The COVID-19 pandemic has had an impact on health guidelines, business operation procedures and how students are able to receive their education. But for UofL students, the pandemic hasn’t dampened one vital area of the college experience – experiential learning opportunities.
According to the University Career Center, internships, co-op and experiential learning listings for 2019-2020 increased by 72% over the previous year. The bulk of the listings increased prior to the pandemic, but while COVID-19 stalled the workforce, it didn’t stop Cardinals from seeking and finding outside-the-classroom opportunities – even if they looked a little different.
Stuart Esrock, faculty-in-residence at the University Career Center, and Bill Fletcher, director of the University Career Center, acknowledge the increase in experiential learning opportunities during a global pandemic is surprising, but they say it makes sense from an economic perspective.
Listings of internships and co-op opportunities initially took a dive in March and April, when stay-at-home orders were issued, but the center began to see a slight increase in June. “Some of that increase in June was really because we began to see an increase in the economy overall,” Esrock said.

┄┄┄┄┄┄

Write the next part of the article on UofL experiential learning during the pandemic, starting after its final sentence. The items after this are not needed for anything here.

┄┄┄┄┄┄

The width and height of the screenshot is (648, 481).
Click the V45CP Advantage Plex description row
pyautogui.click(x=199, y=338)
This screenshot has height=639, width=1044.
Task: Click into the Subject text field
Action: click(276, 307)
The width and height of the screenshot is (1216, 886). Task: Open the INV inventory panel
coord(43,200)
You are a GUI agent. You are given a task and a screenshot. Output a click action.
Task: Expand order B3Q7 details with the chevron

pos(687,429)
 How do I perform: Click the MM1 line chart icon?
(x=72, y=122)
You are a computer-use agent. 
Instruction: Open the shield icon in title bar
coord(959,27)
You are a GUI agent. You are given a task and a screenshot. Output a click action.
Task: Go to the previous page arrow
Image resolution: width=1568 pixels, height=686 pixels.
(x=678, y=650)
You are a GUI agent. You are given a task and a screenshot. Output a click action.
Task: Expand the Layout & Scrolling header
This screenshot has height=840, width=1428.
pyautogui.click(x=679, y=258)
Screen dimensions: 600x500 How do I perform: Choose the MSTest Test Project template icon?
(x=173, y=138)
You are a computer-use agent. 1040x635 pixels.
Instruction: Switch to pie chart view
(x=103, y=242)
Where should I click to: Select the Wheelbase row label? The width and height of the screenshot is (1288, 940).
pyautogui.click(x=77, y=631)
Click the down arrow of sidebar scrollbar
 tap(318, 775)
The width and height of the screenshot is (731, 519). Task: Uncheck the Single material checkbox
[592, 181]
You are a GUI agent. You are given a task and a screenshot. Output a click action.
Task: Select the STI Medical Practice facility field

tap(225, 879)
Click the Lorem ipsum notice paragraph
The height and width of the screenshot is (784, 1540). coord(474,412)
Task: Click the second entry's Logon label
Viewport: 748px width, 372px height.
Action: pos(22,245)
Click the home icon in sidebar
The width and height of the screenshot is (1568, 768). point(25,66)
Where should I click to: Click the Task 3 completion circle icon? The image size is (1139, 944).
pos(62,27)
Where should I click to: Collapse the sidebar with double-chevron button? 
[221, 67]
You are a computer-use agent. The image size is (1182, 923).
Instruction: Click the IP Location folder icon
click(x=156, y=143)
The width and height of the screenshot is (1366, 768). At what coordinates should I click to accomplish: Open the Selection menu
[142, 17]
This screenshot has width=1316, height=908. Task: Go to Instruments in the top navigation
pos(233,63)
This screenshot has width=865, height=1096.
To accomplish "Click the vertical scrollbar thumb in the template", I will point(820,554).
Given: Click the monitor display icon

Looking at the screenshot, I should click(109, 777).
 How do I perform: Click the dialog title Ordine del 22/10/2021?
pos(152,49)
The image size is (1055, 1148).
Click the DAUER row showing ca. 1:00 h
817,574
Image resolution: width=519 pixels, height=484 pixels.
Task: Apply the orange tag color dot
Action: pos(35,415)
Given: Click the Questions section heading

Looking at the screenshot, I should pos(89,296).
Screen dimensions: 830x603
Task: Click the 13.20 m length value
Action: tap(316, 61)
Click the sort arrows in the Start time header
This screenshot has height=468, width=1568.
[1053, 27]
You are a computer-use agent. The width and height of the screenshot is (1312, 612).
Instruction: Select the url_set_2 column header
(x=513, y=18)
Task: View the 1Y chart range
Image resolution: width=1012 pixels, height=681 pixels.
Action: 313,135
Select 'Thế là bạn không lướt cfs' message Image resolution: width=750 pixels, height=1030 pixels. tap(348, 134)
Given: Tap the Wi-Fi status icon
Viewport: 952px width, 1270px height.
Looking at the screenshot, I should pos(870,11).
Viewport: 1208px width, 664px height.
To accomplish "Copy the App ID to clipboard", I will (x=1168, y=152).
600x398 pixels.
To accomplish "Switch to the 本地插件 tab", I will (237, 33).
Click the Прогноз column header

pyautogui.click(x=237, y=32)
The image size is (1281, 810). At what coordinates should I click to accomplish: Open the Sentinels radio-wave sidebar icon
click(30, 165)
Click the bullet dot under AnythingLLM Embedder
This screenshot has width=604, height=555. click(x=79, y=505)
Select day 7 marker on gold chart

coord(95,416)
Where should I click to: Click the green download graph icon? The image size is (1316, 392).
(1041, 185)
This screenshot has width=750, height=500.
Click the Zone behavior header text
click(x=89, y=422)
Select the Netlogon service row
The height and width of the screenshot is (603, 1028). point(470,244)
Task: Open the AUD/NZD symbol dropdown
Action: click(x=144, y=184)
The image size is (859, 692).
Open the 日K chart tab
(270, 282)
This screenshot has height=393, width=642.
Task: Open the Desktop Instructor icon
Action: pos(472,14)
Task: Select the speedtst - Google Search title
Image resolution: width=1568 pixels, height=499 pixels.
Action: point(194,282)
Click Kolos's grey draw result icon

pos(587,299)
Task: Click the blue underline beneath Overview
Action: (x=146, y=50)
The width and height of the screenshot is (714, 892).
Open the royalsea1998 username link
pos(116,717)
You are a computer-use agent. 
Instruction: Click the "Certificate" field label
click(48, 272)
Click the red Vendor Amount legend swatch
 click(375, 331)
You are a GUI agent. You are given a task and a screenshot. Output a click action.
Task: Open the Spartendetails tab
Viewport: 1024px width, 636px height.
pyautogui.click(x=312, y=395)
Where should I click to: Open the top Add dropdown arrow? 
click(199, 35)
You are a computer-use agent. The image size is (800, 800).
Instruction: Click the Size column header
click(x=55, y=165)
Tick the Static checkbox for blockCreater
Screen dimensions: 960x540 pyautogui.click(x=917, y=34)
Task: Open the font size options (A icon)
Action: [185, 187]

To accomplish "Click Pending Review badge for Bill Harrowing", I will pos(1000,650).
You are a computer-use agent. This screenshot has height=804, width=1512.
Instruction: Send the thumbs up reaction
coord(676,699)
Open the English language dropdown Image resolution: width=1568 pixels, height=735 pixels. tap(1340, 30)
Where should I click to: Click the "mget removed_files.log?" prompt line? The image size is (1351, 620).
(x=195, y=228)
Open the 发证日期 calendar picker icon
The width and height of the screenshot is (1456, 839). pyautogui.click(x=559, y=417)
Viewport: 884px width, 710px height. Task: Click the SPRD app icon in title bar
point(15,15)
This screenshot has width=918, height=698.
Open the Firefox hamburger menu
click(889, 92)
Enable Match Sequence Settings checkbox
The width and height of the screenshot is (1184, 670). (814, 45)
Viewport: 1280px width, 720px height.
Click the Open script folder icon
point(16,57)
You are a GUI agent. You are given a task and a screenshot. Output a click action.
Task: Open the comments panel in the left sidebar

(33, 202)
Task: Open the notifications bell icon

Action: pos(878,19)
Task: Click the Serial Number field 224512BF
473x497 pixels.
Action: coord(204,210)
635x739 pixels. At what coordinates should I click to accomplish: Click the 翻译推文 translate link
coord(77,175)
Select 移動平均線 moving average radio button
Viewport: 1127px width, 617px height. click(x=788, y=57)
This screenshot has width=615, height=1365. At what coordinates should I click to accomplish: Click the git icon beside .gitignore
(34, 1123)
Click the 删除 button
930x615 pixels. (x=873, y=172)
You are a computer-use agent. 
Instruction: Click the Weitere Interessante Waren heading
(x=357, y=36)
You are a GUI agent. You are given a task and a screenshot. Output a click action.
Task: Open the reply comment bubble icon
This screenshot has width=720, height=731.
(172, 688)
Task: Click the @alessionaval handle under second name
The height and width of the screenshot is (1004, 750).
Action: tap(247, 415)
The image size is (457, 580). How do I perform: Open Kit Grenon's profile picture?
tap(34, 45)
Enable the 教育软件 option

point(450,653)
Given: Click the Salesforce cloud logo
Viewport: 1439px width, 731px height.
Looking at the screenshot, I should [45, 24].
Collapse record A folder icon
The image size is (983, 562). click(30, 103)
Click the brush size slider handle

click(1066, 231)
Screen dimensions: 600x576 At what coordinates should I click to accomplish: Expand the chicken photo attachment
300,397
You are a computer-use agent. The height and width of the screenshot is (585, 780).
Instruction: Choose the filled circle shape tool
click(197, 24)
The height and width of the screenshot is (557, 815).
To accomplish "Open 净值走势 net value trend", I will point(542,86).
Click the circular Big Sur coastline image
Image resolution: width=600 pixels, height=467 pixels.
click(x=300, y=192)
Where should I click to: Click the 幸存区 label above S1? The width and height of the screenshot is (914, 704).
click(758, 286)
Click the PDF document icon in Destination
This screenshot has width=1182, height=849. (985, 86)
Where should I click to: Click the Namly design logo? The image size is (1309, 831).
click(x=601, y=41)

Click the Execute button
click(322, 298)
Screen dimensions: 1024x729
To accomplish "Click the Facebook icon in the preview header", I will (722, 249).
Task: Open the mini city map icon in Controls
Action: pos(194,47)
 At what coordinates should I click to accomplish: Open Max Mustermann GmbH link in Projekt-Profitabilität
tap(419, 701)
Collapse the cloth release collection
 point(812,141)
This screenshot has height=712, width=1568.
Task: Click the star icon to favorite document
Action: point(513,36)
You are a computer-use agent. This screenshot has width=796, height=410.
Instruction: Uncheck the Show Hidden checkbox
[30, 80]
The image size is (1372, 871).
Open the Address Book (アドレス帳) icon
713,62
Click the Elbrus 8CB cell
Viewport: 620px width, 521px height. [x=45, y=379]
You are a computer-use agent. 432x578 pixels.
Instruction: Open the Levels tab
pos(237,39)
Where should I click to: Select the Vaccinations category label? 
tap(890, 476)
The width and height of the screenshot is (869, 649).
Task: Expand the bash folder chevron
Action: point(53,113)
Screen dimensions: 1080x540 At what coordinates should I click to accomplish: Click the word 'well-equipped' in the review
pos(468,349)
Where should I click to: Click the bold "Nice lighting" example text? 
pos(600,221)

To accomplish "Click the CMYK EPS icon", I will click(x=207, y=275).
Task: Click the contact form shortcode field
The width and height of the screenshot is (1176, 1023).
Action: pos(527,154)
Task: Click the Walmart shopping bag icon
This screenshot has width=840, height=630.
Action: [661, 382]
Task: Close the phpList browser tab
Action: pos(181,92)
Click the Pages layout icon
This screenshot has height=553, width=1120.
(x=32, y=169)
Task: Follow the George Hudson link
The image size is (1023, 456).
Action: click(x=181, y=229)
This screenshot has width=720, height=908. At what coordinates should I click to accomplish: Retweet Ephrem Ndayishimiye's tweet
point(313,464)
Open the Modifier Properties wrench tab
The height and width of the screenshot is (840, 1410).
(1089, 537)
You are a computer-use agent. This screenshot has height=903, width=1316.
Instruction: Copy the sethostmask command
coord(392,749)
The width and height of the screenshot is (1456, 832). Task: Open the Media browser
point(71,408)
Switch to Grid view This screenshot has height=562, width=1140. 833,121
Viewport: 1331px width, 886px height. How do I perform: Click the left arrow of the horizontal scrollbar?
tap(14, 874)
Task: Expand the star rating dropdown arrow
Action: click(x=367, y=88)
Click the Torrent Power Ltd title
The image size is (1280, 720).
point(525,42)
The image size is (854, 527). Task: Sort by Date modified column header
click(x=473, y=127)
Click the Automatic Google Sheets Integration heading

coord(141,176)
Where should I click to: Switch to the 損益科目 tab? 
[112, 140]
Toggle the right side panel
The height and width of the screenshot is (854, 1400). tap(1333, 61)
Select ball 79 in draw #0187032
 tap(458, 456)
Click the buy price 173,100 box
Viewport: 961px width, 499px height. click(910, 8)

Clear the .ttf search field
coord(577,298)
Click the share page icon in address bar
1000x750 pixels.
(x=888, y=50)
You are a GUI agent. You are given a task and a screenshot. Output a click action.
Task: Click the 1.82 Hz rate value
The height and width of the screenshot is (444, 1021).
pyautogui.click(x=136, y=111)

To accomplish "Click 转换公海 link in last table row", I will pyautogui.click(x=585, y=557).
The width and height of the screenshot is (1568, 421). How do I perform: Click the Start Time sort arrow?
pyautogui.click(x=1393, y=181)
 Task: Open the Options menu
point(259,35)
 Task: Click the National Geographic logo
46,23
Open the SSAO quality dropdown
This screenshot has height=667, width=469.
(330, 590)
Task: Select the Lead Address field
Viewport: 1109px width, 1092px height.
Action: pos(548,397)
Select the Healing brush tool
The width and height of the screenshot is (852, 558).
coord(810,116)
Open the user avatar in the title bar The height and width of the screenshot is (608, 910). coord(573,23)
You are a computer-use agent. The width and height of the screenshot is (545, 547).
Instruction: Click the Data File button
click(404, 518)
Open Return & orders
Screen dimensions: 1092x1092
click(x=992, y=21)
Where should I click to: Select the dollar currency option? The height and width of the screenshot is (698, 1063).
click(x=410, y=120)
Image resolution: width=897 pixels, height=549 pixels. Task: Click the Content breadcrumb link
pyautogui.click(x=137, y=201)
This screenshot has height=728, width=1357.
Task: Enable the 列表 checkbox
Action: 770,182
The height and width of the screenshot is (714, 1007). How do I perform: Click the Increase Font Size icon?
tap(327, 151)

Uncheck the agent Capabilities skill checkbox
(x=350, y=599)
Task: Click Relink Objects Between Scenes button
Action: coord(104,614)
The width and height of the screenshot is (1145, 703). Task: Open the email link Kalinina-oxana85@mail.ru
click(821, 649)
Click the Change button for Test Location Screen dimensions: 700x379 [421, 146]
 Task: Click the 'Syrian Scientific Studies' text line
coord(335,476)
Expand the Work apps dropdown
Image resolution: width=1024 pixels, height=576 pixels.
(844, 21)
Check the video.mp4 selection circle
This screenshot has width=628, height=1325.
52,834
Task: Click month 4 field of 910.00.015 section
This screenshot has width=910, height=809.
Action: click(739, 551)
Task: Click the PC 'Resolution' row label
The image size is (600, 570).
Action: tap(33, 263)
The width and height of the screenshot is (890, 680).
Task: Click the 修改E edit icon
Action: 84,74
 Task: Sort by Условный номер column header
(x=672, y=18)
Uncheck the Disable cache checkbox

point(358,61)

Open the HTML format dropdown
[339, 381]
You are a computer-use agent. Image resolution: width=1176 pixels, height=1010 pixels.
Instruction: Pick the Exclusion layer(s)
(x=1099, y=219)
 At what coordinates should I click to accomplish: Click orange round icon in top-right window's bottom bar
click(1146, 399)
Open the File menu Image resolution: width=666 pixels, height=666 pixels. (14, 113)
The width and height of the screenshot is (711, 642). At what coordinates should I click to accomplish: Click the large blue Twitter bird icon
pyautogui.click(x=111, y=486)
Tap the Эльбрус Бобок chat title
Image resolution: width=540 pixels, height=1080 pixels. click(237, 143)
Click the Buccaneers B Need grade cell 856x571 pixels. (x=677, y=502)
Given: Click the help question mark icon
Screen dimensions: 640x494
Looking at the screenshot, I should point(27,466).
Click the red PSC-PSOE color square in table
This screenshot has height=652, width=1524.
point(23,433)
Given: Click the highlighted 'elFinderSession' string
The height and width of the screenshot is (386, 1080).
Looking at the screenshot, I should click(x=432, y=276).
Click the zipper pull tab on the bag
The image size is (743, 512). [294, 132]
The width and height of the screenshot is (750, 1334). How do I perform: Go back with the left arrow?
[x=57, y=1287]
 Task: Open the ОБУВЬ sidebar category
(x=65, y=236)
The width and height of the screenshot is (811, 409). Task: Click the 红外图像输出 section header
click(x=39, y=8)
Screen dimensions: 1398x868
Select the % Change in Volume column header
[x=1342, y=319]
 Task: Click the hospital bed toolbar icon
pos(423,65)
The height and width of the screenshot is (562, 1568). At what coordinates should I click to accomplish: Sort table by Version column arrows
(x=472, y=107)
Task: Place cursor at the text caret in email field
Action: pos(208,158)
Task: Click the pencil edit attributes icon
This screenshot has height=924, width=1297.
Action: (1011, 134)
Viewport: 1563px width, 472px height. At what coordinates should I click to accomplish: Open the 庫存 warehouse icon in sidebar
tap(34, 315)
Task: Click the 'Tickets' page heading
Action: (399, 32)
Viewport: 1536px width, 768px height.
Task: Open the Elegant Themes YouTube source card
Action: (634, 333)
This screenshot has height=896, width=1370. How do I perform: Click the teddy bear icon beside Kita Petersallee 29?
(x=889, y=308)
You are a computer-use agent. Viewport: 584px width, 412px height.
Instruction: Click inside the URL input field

┄┄┄┄┄┄

*Answer for the task*.
The increase is good news for students. UofL strongly encourages adding a real-world component to the undergraduate experience. Participating in internships and co-ops helps students build a skill set that extends past a classroom setting, network with future colleagues and business contacts, discover what they are passionate about and what they dislike, and earn work experience while still completing an undergraduate degree
Fletcher and Esrock said experiential learning offers a well-rounded educational experience, but most importantly, sets UofL students apart in the competitive job market. That’s even more crucial as the pandemic continues to affect the workforce. As Fletcher believes it will take longer than expected to recover economically from the pandemic, he stressed the importance of gaining work experience where available.
He added that the University Career Center has adapted its services to make sure students are prepared for a new sense of workplace normalcy, when everything from interviews to hiring is being done virtually.
The center has a plethora of resources to prepare students for the virtual workplace. It has virtual interview etiquette tips, mock interviews, appointments with a career coach, resume review, and other resources to help students figure out what career path they are interested in pursuing.
“We want to give students a realistic view of what’s going on in the world right now, about the job market, but we don’t want them to give up hope,” Esrock said.